Monday, July 16, 2007

Remembering HOOKE 9/6/85 - 10/27/00

I first met Hooke when he was just a few weeks old. He was born in Maine and was the largest of 7 puppies. I took him home with me when he was about 5 1/2 weeks old. He was so tiny he fit in the palm of my hand. At first, he was afraid of everything - from the refrigerator hum to any loud noise. He would stay right by my side, but as he got older he became much more adventuresome. Even though he was a small dog, only about 17 pounds at full weight, he commanded fear in many. His growl was as genuine as his kisses. Hooke was my constant companion throughout his life and brought me as much joy and heartache as any mother could get from her child. I was as proud as I could be when he buried his first bone and I felt anguish whenever he was sick. He was not the family pet - he was mine. His love was constant and unconditional. His consistent presence brought meaning, purpose and comfort to my life, especially during times of failed relationships, family problems and job changes.

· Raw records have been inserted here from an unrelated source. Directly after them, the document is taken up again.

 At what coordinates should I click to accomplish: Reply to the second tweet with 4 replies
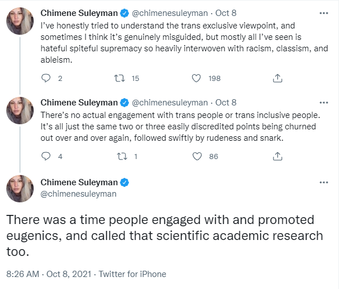(46, 156)
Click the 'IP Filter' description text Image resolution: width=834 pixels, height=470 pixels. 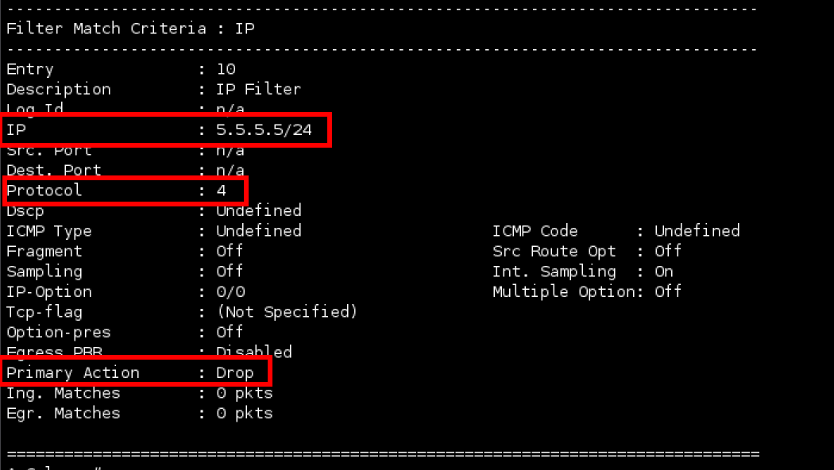(258, 89)
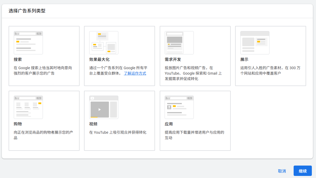Select the 购物 campaign type card
Image resolution: width=316 pixels, height=178 pixels.
pos(44,120)
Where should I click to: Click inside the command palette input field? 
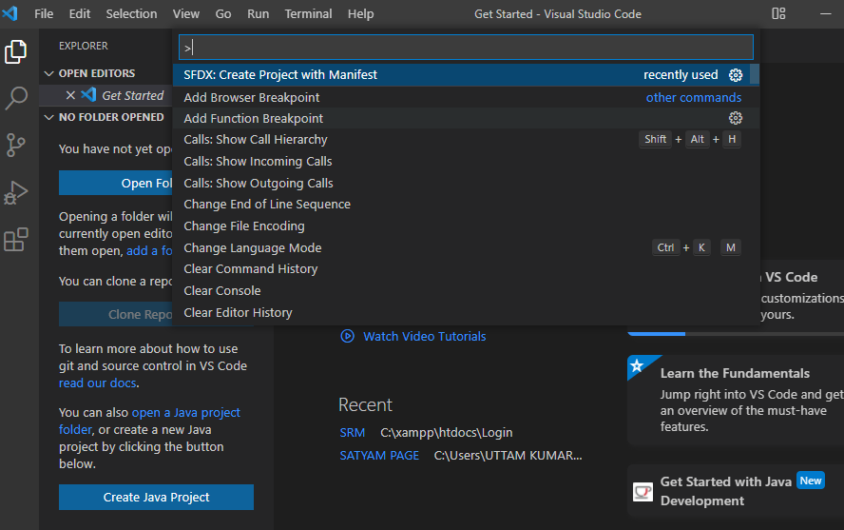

We moved many times over the years and Hooke was able to adapt and even flourish in his new surroundings. He was not a dog that barked very often, mostly he woofed and each time his little body shook. He was always a bit grumpy, wasn’t fond of children, (he referred to them as "rambunctious little creatures.") and he was smart. Being mostly Poodle, with some Cocker Spaniel added (for cuteness) he knew many tricks. When he was young he would leap right up into my arms and he was able to walk on his back legs for long amounts of time, especially if a tasty treat was being dangled above his head. When he was in trouble and banished to another room, he would tiptoe to where I was to beg forgiveness, which I always gave to him. In his later years when he had slowed down considerably, he would love to lie against me enjoying my touch as much as I enjoyed his. His health declined pretty steadily over the past year and it was hard to see him having trouble doing the things he had done so effortlessly earlier in his life.

Making the decision to end his suffering and therefore end his life was one of the hardest decisions I have made, but I have found peace knowing that his discomfort is over and he is no longer suffering. On his last day while watching the trees shed their leaves and the sun getting low in the sky, I was able to hold him as he left me. I will always be grateful that he chose to spend his short but meaningful life with me.

In the ‘wise beyond her years way’, my 5 year old niece Chelsea said to me the night that Hooke died "He’s still with you Auntie, he’s invisible, so you can’t see him but he’s still there with you." He is and always will be. If I just close my eyes, I will feel his kiss on my cheek licking away my tears.